### [TRECHO DO TEXTO]
+ + + + + + +

Depois de promover concurso de miss infantil, Silvio Santos aparece, em vídeo de 2016, perguntando se menina prefere “sexo, poder ou dinheiro”.| Foto: SBT/ Fotos Públicas

Silvio Santos aprontou de novo. No dia 22 de setembro, o apresentador de 88 anos exibiu em seu programa um concurso de beleza infantil com meninas de no máximo 10 anos usando trajes de banho. O quadro, que copia os tenebrosos concursos de beleza infantil americanos e que em outra época e contexto seria considerado mais “um golpe de mestre do gênio da comunicação”, gerou revolta. O Instituto de Psiquiatria da USP divulgou nota de repúdio. A Promotoria de Justiça de Osasco, onde fica a sede do SBT, instaurou inquérito civil.

Nos últimos anos, o comunicador dono do SBT tem acumulado episódios controversos, sob o aplauso de uns e vaia de muitos. O mais recente deles é a divulgação de um vídeo de 2016 em que o apresentador pergunta a uma menina, em troca de mil reais, o que ela acha melhor: sexo, poder ou dinheiro.

Como se de repente percebesse a gafe monumental, ele ri a sua risada característica e a câmera procura a plateia, que aplaude a sandice.

+ + + + + + +

### [DADOS ARMAZENADOS]
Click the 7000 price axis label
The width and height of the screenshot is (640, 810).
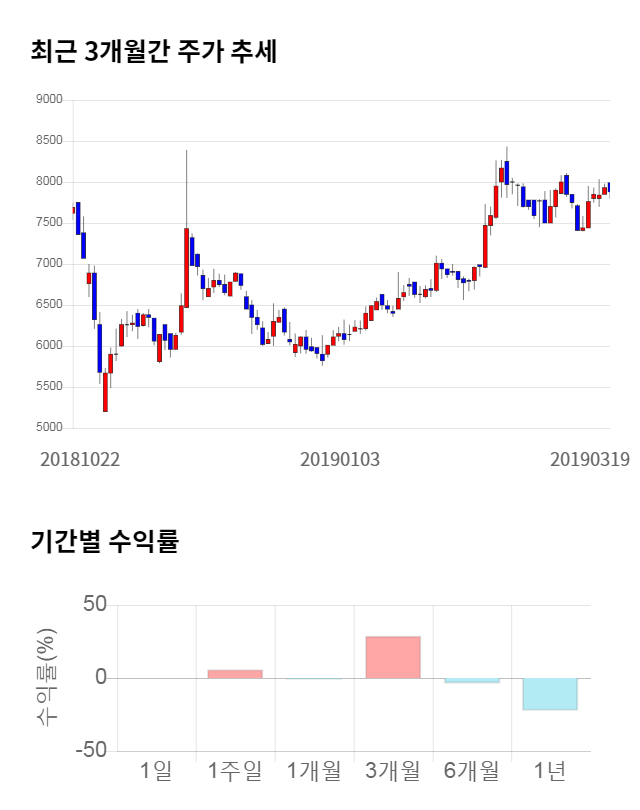(x=49, y=264)
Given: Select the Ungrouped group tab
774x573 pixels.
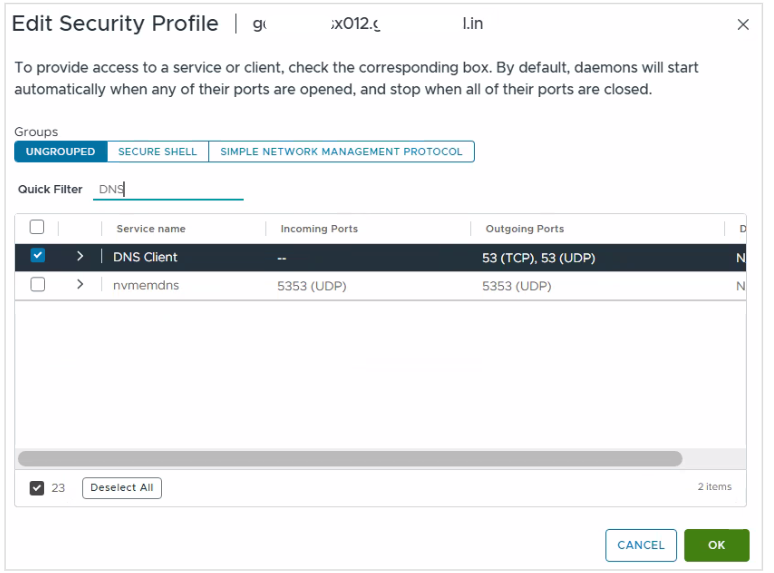Looking at the screenshot, I should coord(60,152).
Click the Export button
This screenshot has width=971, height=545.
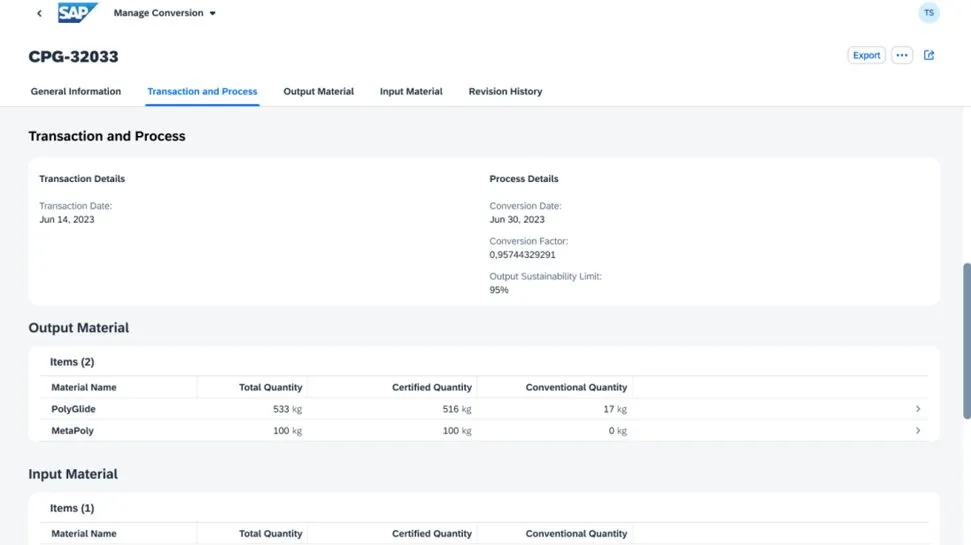point(866,55)
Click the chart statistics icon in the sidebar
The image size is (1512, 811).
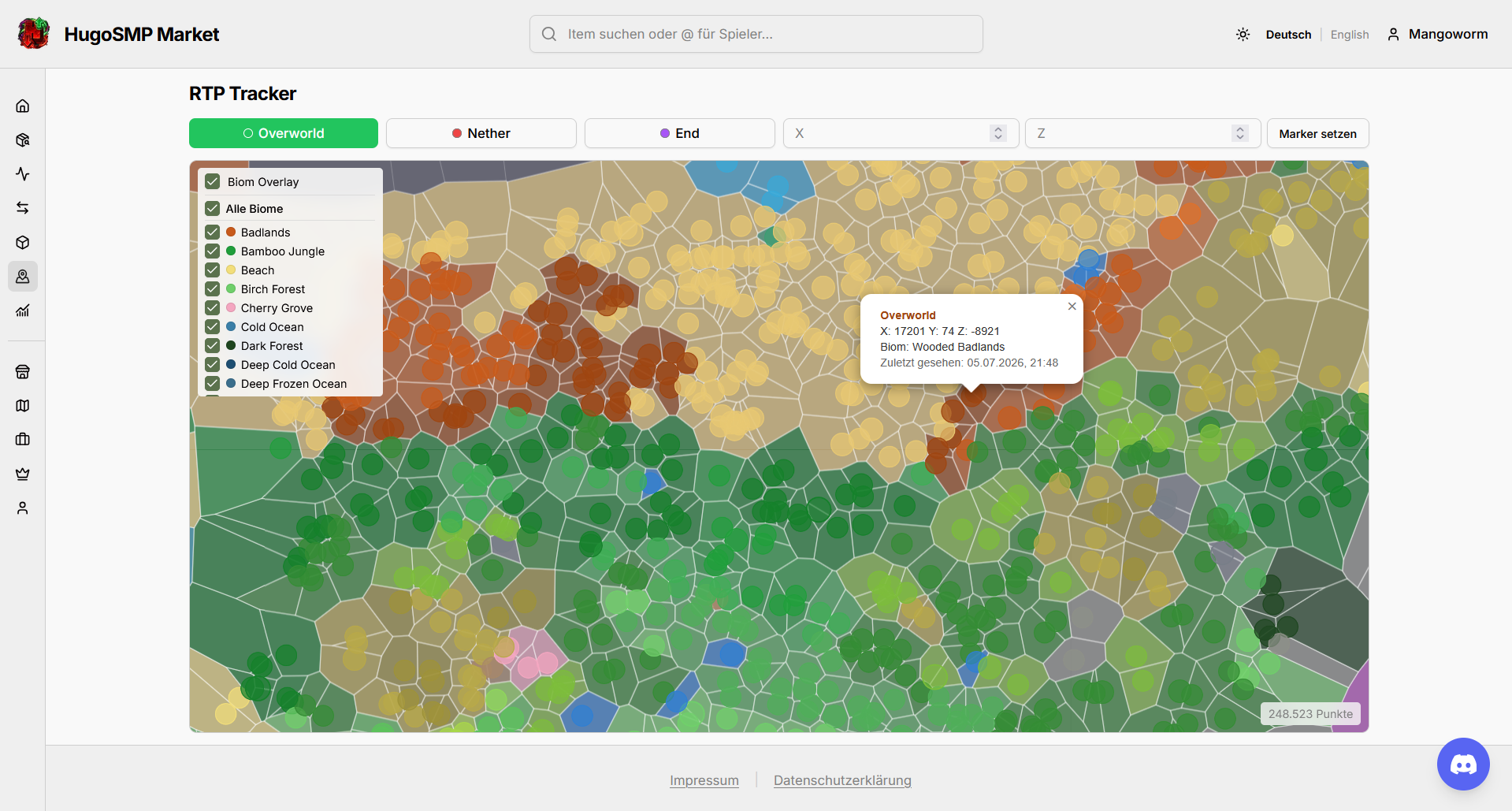23,311
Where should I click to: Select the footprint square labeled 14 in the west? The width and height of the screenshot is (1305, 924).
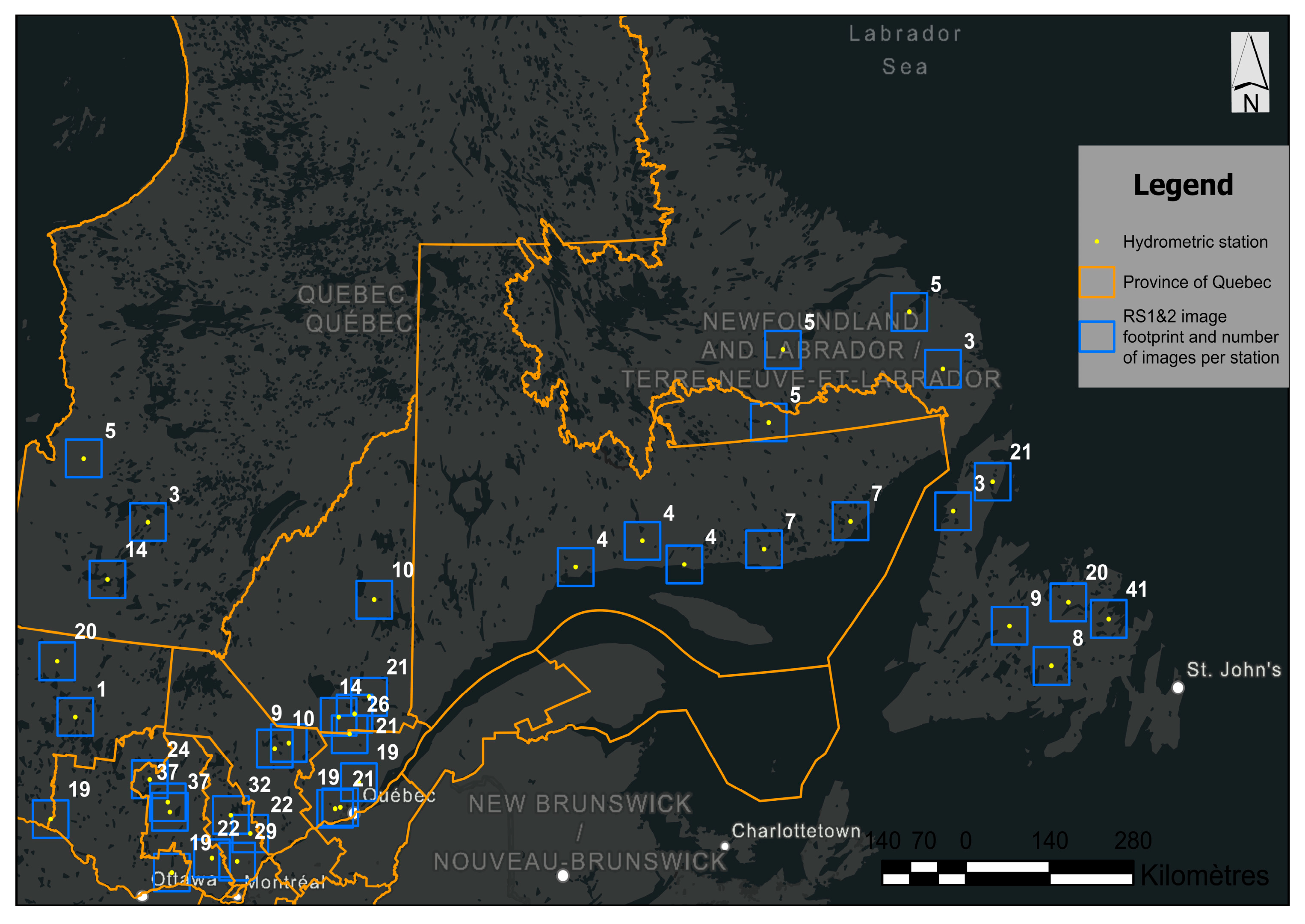107,579
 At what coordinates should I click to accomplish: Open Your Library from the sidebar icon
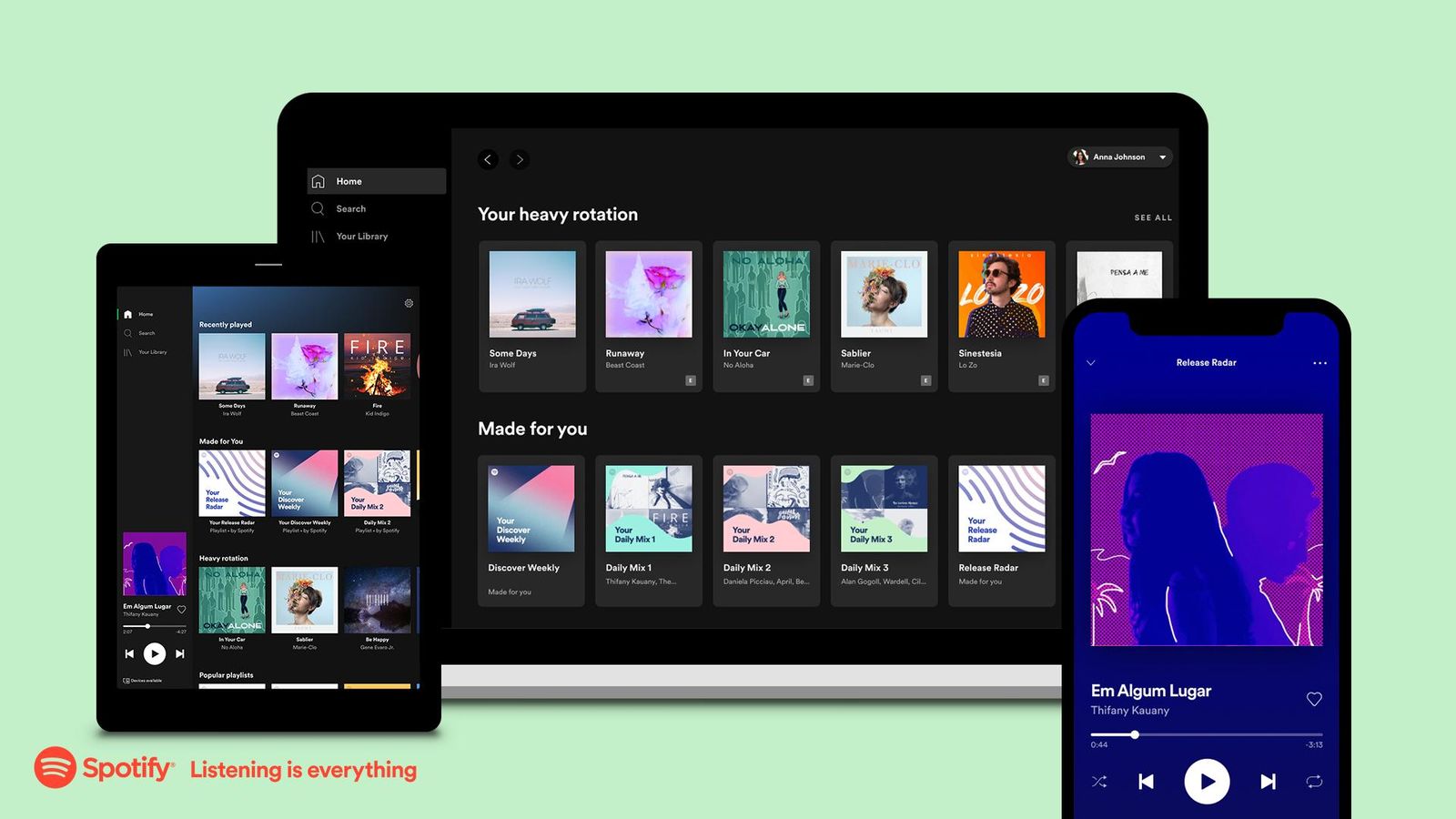[318, 236]
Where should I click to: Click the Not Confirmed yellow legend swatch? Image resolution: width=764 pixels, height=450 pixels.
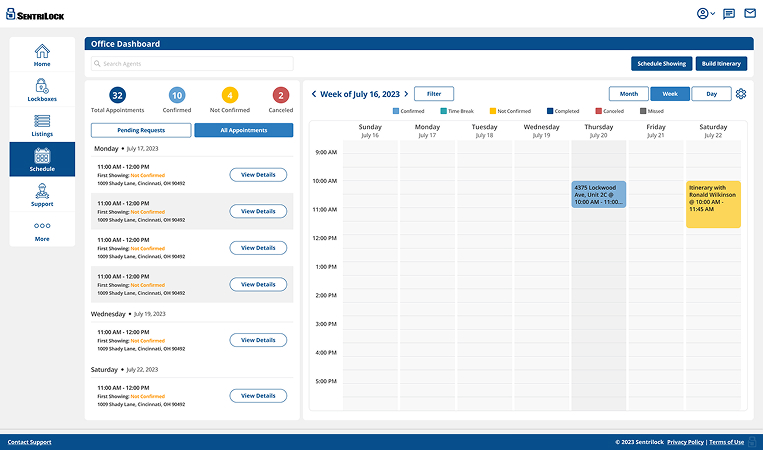(492, 111)
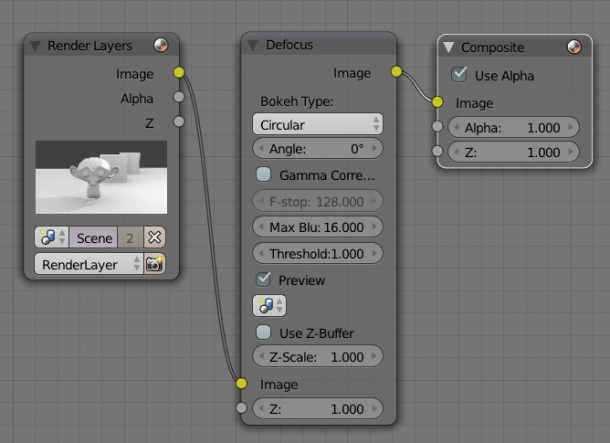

+ + + + + + +

### [ENUNCIADO A]
Reescreva de forma mais concisa o parágrafo do trecho sobre Silvio Santos que começa com "Silvio Santos aprontou de novo", preservando os fatos principais.
### [ENUNCIADO B]
Reproduza fielmente a parte do trecho sobre Silvio Santos que começa em "Silvio Santos aprontou" e termina em "poder ou dinheiro.".

### [RESULTADO A]
Em 22 de setembro, Silvio Santos, aos 88 anos, exibiu em seu programa um concurso de beleza infantil com meninas de até 10 anos em trajes de banho, copiando os concursos americanos do gênero. O quadro gerou revolta: o Instituto de Psiquiatria da USP divulgou nota de repúdio, e a Promotoria de Justiça de Osasco, cidade-sede do SBT, instaurou inquérito civil.

### [RESULTADO B]
Silvio Santos aprontou de novo. No dia 22 de setembro, o apresentador de 88 anos exibiu em seu programa um concurso de beleza infantil com meninas de no máximo 10 anos usando trajes de banho. O quadro, que copia os tenebrosos concursos de beleza infantil americanos e que em outra época e contexto seria considerado mais “um golpe de mestre do gênio da comunicação”, gerou revolta. O Instituto de Psiquiatria da USP divulgou nota de repúdio. A Promotoria de Justiça de Osasco, onde fica a sede do SBT, instaurou inquérito civil.

Nos últimos anos, o comunicador dono do SBT tem acumulado episódios controversos, sob o aplauso de uns e vaia de muitos. O mais recente deles é a divulgação de um vídeo de 2016 em que o apresentador pergunta a uma menina, em troca de mil reais, o que ela acha melhor: sexo, poder ou dinheiro.